Put differently, $x R y$ means $x, y$ are real numbers such that $x - y \in 2\pi \mathbb Z \iff 2\pi\mid (x - y)$: that is, $2 \pi$ divides $x - y$, or $x \equiv y \pmod {2\pi}$

Now, you need to establish whether $R$ is an equivalence relation:

Is $R$ reflexive? Is it the case that for $x \in \mathbb R$, $x - x = 2\pi k$, where $n$ is some integer? Note, for any $x \in \mathbb R$, put $k = 0$...and your have reflexivity.

Is $R$ symmetric?

Is it the case that for all $x, y \in \mathbb R$, that if $x - y = 2\pi k$, then $y - x = 2\pi j$, where k, j are some integers? Hint: consider $j = -k \in \mathbb Z$, then $x - y = 2\pi k = -(y - x)$

Is $R$ transitive? Is it the case that for all $x, y, z \in \mathbb R$, that IF $x - y = 2\pi k$ AND IF $y - z = 2\pi j$, then it must follow that $x - z = 2\pi m$ for some integers j, k, m?

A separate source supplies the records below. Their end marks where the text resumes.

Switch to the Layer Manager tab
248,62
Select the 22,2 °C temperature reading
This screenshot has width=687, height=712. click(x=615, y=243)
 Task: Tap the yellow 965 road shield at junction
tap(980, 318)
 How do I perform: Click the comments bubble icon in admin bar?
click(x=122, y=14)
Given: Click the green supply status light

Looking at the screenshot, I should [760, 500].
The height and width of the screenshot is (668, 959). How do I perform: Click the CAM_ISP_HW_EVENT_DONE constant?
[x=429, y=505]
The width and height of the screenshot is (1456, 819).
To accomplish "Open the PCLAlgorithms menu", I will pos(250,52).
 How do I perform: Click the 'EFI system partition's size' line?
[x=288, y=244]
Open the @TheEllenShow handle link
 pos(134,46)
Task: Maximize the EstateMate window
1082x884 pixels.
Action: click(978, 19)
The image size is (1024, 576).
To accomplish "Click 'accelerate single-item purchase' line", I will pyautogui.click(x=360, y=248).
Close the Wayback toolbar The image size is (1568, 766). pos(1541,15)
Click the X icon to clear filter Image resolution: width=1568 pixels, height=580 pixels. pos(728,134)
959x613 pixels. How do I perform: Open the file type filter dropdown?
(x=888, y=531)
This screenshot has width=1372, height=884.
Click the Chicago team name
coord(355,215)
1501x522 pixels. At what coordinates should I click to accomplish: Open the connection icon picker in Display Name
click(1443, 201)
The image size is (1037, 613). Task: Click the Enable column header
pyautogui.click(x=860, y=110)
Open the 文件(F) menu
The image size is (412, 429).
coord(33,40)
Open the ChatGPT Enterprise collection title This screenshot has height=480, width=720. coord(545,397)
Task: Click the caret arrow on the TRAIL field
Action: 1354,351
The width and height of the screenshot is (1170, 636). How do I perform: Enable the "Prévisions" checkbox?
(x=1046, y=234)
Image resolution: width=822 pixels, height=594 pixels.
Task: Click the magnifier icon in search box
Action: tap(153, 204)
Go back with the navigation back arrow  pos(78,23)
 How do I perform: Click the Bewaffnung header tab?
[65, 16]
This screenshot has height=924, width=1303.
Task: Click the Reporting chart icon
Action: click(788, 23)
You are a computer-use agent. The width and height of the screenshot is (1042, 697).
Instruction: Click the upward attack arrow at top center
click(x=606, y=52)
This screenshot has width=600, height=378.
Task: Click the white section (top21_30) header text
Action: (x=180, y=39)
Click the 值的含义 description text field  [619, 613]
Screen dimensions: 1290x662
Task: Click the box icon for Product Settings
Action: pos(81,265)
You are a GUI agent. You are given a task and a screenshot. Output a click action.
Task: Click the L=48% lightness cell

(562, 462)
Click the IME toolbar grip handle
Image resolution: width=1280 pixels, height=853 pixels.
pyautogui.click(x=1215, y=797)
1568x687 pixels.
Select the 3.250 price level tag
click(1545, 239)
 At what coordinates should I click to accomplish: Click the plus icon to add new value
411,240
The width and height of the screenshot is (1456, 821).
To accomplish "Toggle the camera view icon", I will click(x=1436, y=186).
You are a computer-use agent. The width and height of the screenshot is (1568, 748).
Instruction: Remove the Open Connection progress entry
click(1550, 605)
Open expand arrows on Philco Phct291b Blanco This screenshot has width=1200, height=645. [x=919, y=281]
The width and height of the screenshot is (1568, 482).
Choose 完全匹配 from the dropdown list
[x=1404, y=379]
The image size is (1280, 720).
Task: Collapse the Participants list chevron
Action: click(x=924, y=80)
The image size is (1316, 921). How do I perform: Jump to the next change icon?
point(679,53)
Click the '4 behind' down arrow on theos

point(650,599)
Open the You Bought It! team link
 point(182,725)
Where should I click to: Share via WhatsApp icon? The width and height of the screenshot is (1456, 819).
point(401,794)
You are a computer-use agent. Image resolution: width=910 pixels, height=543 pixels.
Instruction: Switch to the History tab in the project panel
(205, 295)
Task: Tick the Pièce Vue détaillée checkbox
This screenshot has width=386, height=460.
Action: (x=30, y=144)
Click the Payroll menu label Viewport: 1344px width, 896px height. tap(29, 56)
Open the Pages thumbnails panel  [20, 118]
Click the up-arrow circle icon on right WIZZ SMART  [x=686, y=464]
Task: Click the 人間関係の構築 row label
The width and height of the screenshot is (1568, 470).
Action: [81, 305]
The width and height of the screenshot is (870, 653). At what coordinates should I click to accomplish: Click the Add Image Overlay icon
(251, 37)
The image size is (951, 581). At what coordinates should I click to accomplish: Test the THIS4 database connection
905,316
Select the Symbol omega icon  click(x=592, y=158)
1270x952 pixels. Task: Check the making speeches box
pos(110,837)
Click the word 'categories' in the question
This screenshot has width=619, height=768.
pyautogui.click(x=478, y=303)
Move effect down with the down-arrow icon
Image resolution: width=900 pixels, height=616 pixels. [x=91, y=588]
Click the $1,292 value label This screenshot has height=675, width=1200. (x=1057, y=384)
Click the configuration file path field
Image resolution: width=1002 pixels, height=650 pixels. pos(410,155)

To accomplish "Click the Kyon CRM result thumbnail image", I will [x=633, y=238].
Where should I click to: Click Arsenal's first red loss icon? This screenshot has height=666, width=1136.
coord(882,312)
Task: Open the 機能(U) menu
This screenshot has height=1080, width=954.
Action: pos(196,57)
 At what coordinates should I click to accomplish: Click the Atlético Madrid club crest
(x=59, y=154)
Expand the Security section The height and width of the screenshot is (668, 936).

If so, and this CAN be easily shown to be true, then the relation is transitive.

If you can answer yes to each of the above, then you will have proven that $R$ is an equivalence relation.

If you have questions about any particular property, and/or specify what you've figured out, and where you're stuck, I'll be happy to give you some more nudges to clear things up.